Though election results were announced in October, there is as yet no government in Iraq, UN Secretary General’s envoy to Iraq, Jeannine Hennis-Plasschaert told the UN Security Council, and she pointed out that 40 million Iraqi’s are looking for jobs and economic opportunities and jobs. She also pointed out that a political vacuum would make Iraq vulnerable to terrorist attacks. According to a UN report Daesh had carried out 120 attacks on Iraqi security forces in the three months. Hennis-Plasschaert praised Iraq for repatriating Iraqi nationals — 450 families and 1800 people — from the camps in north-east Syria where foreign terrorists with the families have been detained. Iraq’s battle against terrorism is not over.
The political stalemate seems to arise out of Shia cleric Moqtada Al-Sadr trying to form a majority government with the help of Taqaddum Party of Sunni Speaker Mohammed Al-Halbousi and Kurdistan Democratic Party. On the other hand, the pro-Iran Shia parties are demanding a consensus government. According to the 2005 constitution, the prime minister will be a Shia, the parliament speaker will be a Sunni and the president will be a Kurd.
The Federal Supreme Court has made matters worse as it were when it debarred Kurdistan Democratic Party’s presidential candidate Hoshyar Zabari from contesting for the post due to allegations of corruption. This is a setback to the efforts of Moqtada Al-Sadr to form a government.

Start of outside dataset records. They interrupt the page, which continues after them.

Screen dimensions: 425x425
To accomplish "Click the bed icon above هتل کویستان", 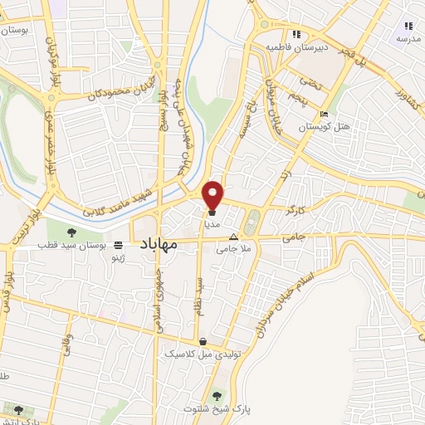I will (324, 113).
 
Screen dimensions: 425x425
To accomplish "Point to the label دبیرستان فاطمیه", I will (297, 47).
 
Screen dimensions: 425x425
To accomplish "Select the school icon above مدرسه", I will (407, 26).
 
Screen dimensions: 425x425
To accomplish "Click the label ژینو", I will (120, 259).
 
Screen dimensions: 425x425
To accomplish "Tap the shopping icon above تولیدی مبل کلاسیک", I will (203, 341).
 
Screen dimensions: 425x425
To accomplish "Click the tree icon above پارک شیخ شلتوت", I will (217, 395).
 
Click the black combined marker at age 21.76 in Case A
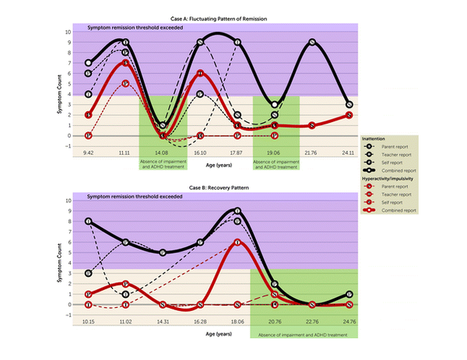click(x=312, y=43)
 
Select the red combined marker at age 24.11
click(x=349, y=114)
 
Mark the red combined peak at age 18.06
click(x=237, y=242)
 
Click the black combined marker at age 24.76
click(x=349, y=295)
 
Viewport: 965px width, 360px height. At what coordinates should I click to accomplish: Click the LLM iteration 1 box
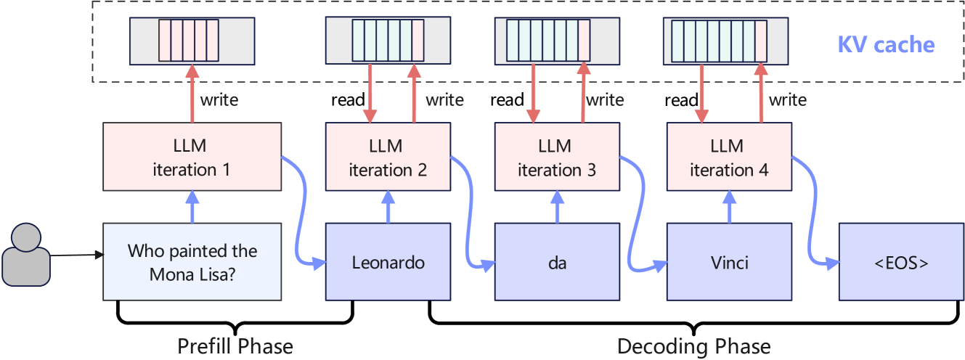tap(192, 157)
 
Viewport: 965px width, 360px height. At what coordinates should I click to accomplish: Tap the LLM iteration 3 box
tap(557, 157)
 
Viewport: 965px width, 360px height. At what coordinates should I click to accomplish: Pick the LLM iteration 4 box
tap(728, 157)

Meanwhile, the Iraq Supreme Court had earlier this week struck down the Kurdish region’s independent oil policy. It has raised concern in the Kurdish region. President of the Kurdish region Nechrivan Barzani said, “At a time when Iraq is passing through a turbulent political period, it is unfortunate that the ruling of the Federal Supreme Court deems the Kurdistan Region’s oil and gas law unconstitutional, causing the Kurdistan region great concern.”
The 2005 constitution says that the regions have a degree of independence over oil but that the government should frame a law indicating the specifics. The law has not been made. Meanwhile, the Kurdish Region has earned $750 million per month in 2021 through its oil exports via Turkey. A conflict between the Kurdish region and the federal government in Baghdad could create fresh problems for the country. The court’s ruling has come in a decade-long suit filed by the federal government against the Kurdish region. The case was suspended at its last hearing in September 2021 and then prime minister Adil Abdul-Mahdi was asked to sign off on pressing the case. The timing of the court’s verdict has come as a surprise and puzzle to the observers in the country.
Iraq then is not come out of the crisis that has dogged it for years, especially through the 1990s when the country had to endure economic sanctions after Saddam Hussein’s attack on Kuwait in 1990, and after the Western troops went into the country in2003 to depose the Saddam Hussein regime. Iraq has not found political or economic stability in these years. And the challenge rests squarely with Iraq’s political leaders. In a democratic setup, it is inevitable there would be political competition of an intense kind and is good for the polity as well. People will get to hear different points of view.
But this very pluralism should not become a liability if no compromises are made and no decisions for the welfare of the people are made. It is indeed a positive sign that Iraq has not returned to any kind of dictatorship, and that democratic politics guide the country. It is however necessary that democracy should help people to improve their economic conditions and their quality of life.